Introduction: Mantle cell lymphoma has the poorest 5-year survival of all the non-Hodgkin’s lymphoma subtypes and appears incurable with standard therapies. High response rates are seen with CHOP plus rituximab (R), but the progression free survival (PFS) is disappointingly short (median 16–20 months). Favorable results have been reported for hyper-CVAD + R with midcycle high dose methotrexate and cytarabine, but this regimen can be prohibitively toxic for some patients. We hypothesized that eliminating methotrexate and cytarabine while adding R to the induction hyper-CVAD would produce high response rates with acceptable toxicity. We further hypothesized that adding R maintenance would prolong the PFS.

Methods: Eligible patients had histologically confirmed CD20+ mantle cell lymphoma and could not have received more than 1 cycle of CHOP-like therapy for their disease prior to study entry. PS 0-2 was allowed. The treatment plan included rituximab 375 mg/m2 IV day 1, cyclophosphamide 300 mg/m2 IV over 3 hrs q 12 hrs X 6 doses days 1–3, doxorubicin 50 mg/m2 continuous infusion over 48 hrs days 1–2, vincristine 2 mg IV day 3, dexamethasone 40 mg po days 1–4, and G-CSF 5mg/kg/day starting after therapy until ANC ≥ 4000/mm3. Cycles were repeated every 28 days, up to 6 cycles.
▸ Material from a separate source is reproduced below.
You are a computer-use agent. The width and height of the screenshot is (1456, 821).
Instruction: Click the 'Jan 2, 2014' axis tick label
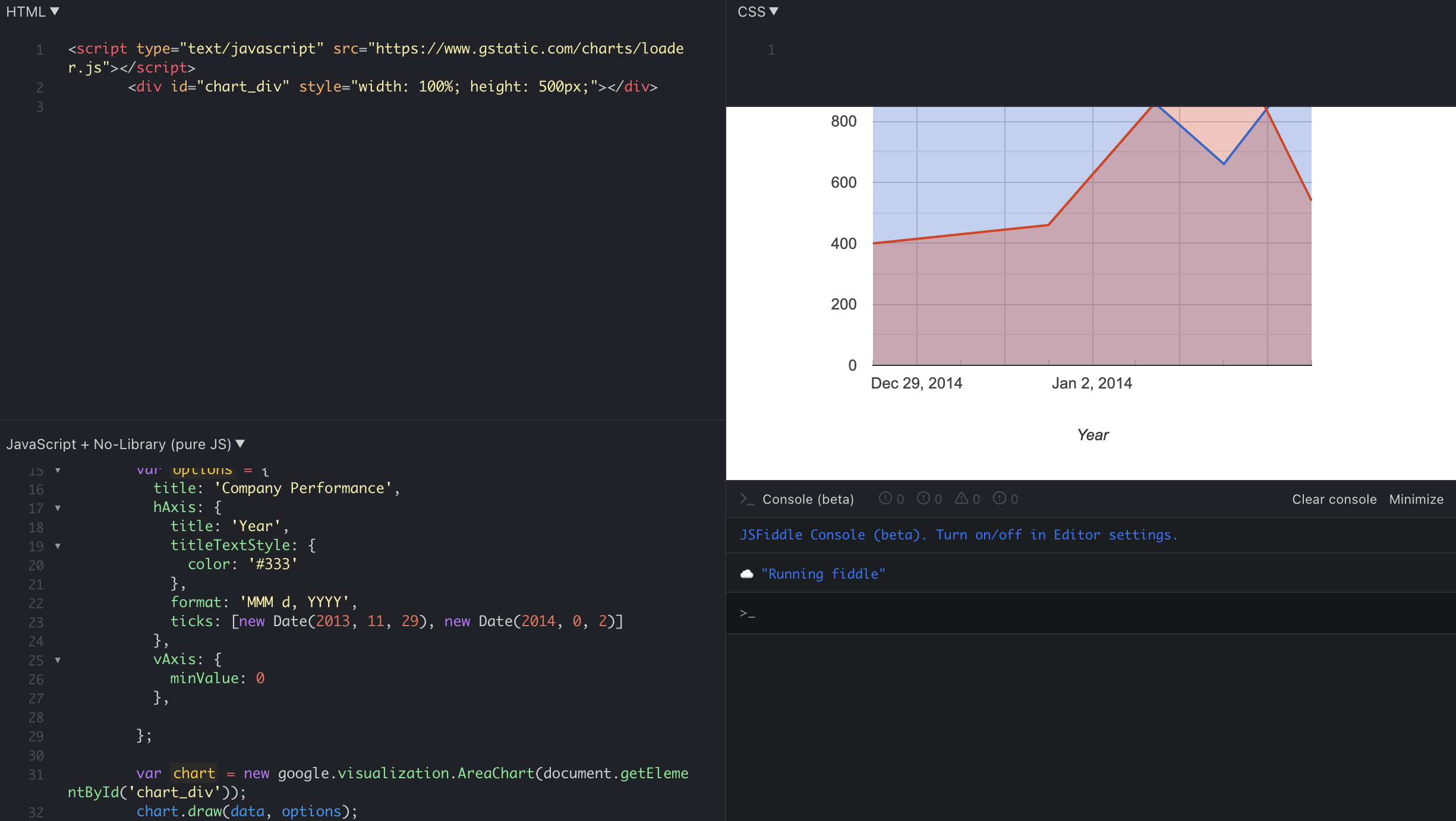[x=1092, y=383]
Patients achieving at least a PR received R maintenance therapy (375 mg/m2 IV weekly X 4 doses) every 6 months for 2 years. The accrual goal was 20 patients evaluable for response.
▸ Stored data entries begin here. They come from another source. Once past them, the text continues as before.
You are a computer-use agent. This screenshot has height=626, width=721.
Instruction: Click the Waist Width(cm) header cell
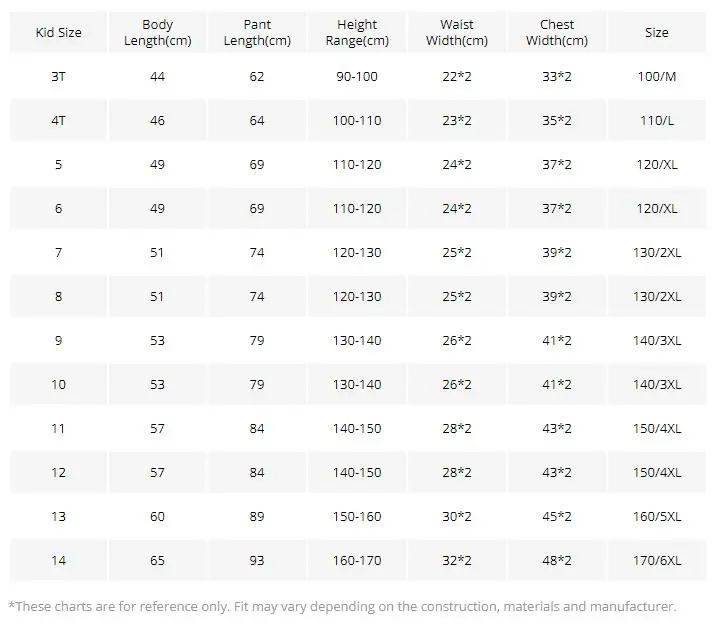(457, 33)
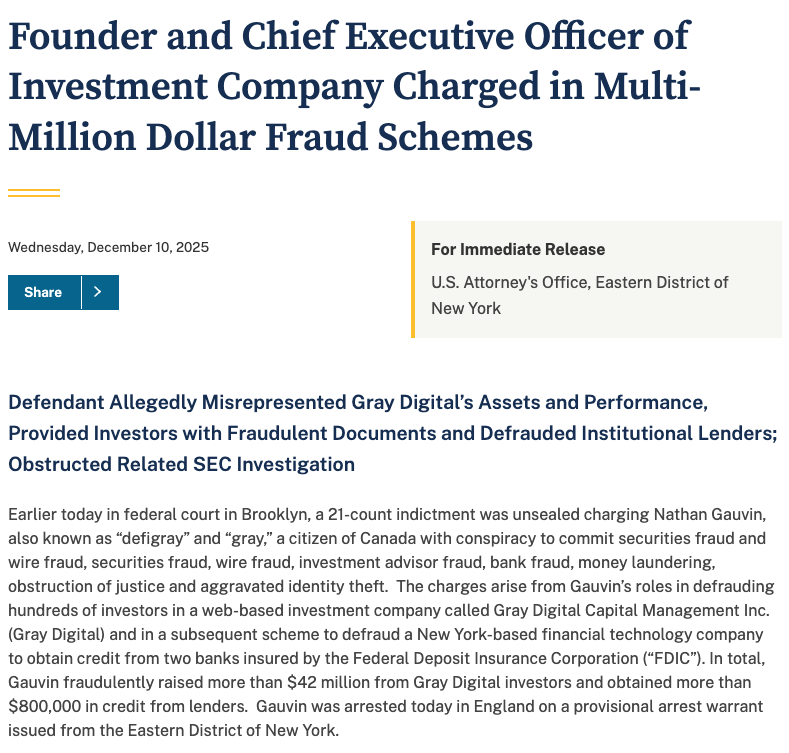
Task: Click the name Nathan Gauvin in paragraph
Action: 709,514
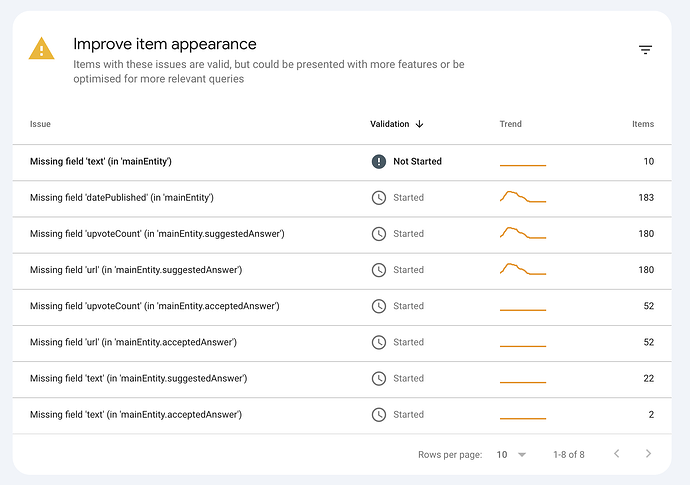Viewport: 690px width, 485px height.
Task: Click the trend sparkline for datePublished row
Action: point(523,196)
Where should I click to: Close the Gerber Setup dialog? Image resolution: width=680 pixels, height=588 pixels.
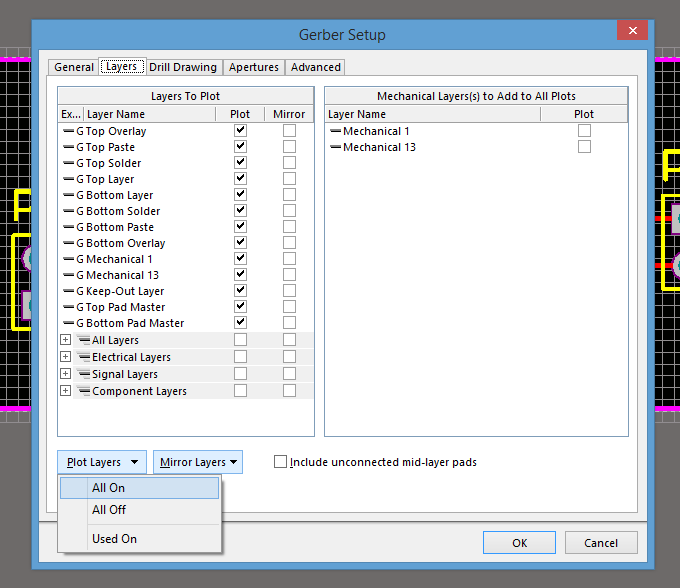tap(632, 31)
Results: Enrollment is completed. All 22 patients are evaluable for toxicity, PFS, and OS and 20 patients evaluable for response rate (2 patients died before any restaging). Patient characteristics include 20/22 male, median age 63 (40–81), median IPI 3 (1–5), and 19/22 stage IV. All patients have completed the induction chemotherapy. Six patients have completed the R maintenance, 10 remain on R maintenance, and 6 patients came off study due to progressive disease (4) or death (2). The ORR is 85% (17/20) with 3 PR, 14 CR/CRu. With a median follow up of 22.5 months (range 4–45), the median PFS and OS have not been reached. The 2-year PFS is 73% (95% CI 50–89%) and the 2-year OS is 82% (95% CI 60–95%). Responses are ongoing in 16 patients, with response duration ranging from 2+ to 39+ months. The most common grade 3–4 toxicities in the 22 patients included neutropenia (10), anemia (5), thrombocytopenia (5), and infection (4). To date, five patients who participated in this study have died (1 treatment-related neutropenic fever, 1 post-surgical infection, 3 progressive disease). The major toxicity of this treatment regimen is expected hematologic toxicity.
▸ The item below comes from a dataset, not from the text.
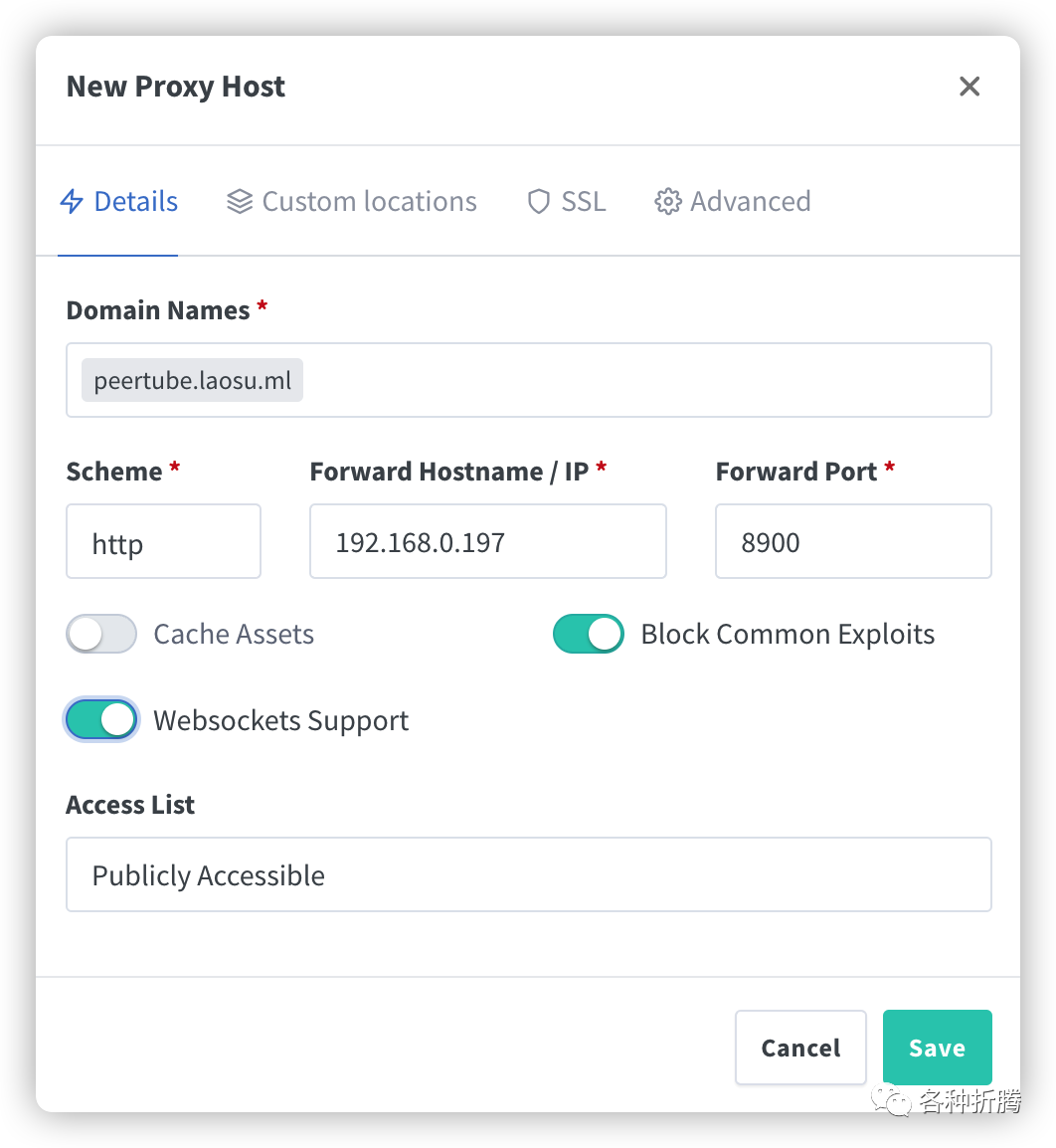Turn off the Websockets Support switch
Image resolution: width=1056 pixels, height=1148 pixels.
(101, 720)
Conclusion: Modified hyper-CVAD with rituximab maintenance demonstrates ORR comparable to conventional hyper-CVAD (85% vs. 93%) and is less toxic, especially in patients over 60. Compared with published reports for R-CHOP, we observed higher CR rates (70% vs 34–48%) and considerably longer median PFS (not yet reached vs. 16–20 months). Longer follow up will better define the effectiveness of this regimen, but the encouraging results of this pilot study provide the basis for additional study in a larger setting.